Friday, April 10, 2009

Kleinrock: The first word over the Internet, 1969

Los Angeles Magazine featured an article last month by Leonard Kleinrock - best known for leading the group at UCLA that developed the Arpanet - about the past and future of the Internet. There's a lot of kitchen-of-the-future talk about what the Internet will do for us soon and a lot of good trivial history on how the Internet came to be - not the least of which is the fact that the Internet crashed after transmitting two just letters of a word.

On the structure of the first Net, Kleinrock tells us,

UCLA would be the first node. Other nodes would be the Stanford Research Institute, the University of California at Santa Barbara, and the University of Utah.

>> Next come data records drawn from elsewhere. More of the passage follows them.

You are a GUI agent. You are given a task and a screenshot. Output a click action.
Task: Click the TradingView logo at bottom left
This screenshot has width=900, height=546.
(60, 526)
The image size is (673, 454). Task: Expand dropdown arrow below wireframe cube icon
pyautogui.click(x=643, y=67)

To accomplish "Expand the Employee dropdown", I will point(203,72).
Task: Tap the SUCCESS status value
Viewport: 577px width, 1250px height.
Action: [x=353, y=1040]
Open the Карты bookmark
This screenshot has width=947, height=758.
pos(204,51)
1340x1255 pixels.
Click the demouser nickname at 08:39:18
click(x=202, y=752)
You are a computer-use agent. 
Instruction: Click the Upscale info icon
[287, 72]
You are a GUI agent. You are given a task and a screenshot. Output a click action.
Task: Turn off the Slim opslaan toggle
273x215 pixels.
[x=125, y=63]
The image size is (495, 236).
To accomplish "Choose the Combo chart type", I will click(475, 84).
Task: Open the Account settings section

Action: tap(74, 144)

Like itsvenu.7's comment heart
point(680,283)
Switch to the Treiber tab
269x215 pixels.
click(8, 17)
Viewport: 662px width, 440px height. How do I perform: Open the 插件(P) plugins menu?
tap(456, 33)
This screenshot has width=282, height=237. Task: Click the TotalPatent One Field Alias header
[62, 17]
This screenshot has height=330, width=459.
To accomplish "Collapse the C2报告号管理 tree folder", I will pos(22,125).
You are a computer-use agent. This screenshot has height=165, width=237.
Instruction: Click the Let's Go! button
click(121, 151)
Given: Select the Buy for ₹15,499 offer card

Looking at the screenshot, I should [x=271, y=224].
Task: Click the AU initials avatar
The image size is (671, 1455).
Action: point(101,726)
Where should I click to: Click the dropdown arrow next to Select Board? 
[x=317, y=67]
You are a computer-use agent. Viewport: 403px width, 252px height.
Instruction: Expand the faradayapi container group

Each node would consist of one or more host computers and an Interface Message Processor, or IMP ... [the IMP] was as big as a refrigerator, with a military-hardened gray metal case and a door the full length of it. Inside is was so ugly it was beautiful. Copper, brass, Three rows of lights and rows of toggle switches. A knob with six stops. A headphone like the ones that the early telephone operators used, with an earpiece made of black Bakelite and a little round microphone to speak into at the end of a curved piece of metal.


Sounds like a hell of a modem, worthy of attention from Mark Richards. If only Comcast had to dispatch these to every customer. Kleinrock says he offered it to the Smithsonian, but they couldn't guarantee it would be on display so he kept it, and it'll be on display at the anniversary in October at UCLA.

At 10:30 p.m. on October 29, 1969, Charley Kline, one of my programmers, and I sat down and started to log on from UCLA to SRI ... All we wanted to do was log on. So Charley typed an L. "You get the L?" "Got the L." "Did you get the O?" "Got the O." Typed the G. "Did you get the G?" And crash! The system went down ... There had been a memory overflow at SRI.


I can see why it crashed. They sent at least 24 bits of information over that puppy. That's asking a lot. The end result being that the first word sent over the Internet was "lo" - Kleinrock says, "as in 'Lo and behold.' Truth is, we couldn't have created a better, more concise message. It was prophetic."